1996 British/Spanish comedy sci-fi/horror film

Killer Tongue (La lengua asesina) is a 1996 British/Spanish science fiction comedy horror film directed by Alberto Sciamma and starring Melinda Clarke, Jason Durr, and Robert Englund.

In the film, a female bank robber is infected with material from a meteor and transforms into a bloodthirsty killer. Her pet dogs are also infected, and transform into drag queens.

==Plot==
In a region heavily implied to be the Southern Western U.S. with license plates from Texas and New Mexico seen, taking place after a successful bank heist, Candy and Johnny go on the run, abandoning the rest of their crew. Johnny is soon arrested and Candy is forced to hide out in a convent. An alien infested meteor lands in Candy's soup which infects her and her pet poodles. The infection causes dramatic changes in everyone who has consumed it, causing her poodles to transform into drag queens.

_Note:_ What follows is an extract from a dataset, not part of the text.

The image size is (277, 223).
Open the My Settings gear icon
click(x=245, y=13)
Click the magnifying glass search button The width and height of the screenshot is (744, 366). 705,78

Soon Candy also starts changing, her hair and skin change colour, spikes protrude from her spine, and her tongue extends and soon becomes murderous. This causes Candy to kill multiple people in various ways, by using her now bloodthirsty tongue.

==Cast==
- Melinda Clarke as Candy
- Jason Durr as Johnny
- Mapi Galán as Rita
- Robert Englund as Prison Director
- Alicia Borrachero as Reporter
- Doug Bradley as Wig
- Terry Forrestal as Postman
- Gareth Marks as Tongue (voice)
- Jonathan Rhys Meyers as Rudolph
- Stephen Marcus as Ralph
- Edward Tudor-Pole as Flash
- Nigel Whitmey as Chip

==Reception==
===Critical response===
Critic review were overwhelmingly negative, criticizing the script, acting and comedy with reviews such as; "An aggressively over-the-top and incoherent spectacle that almost never makes sense" by Rob Gonsalves of Rob's Film Vault and "Sometimes you can know a stinker from its title, and, indeed, something by the name of Killer Tongue has 'crap' written all over it" by Michael Dequina of TheMovieReport.com.

==Awards==
Melinda Clarke won the 1996 Sitges Film Festival Best Actress Award for her role in Killer Tongue.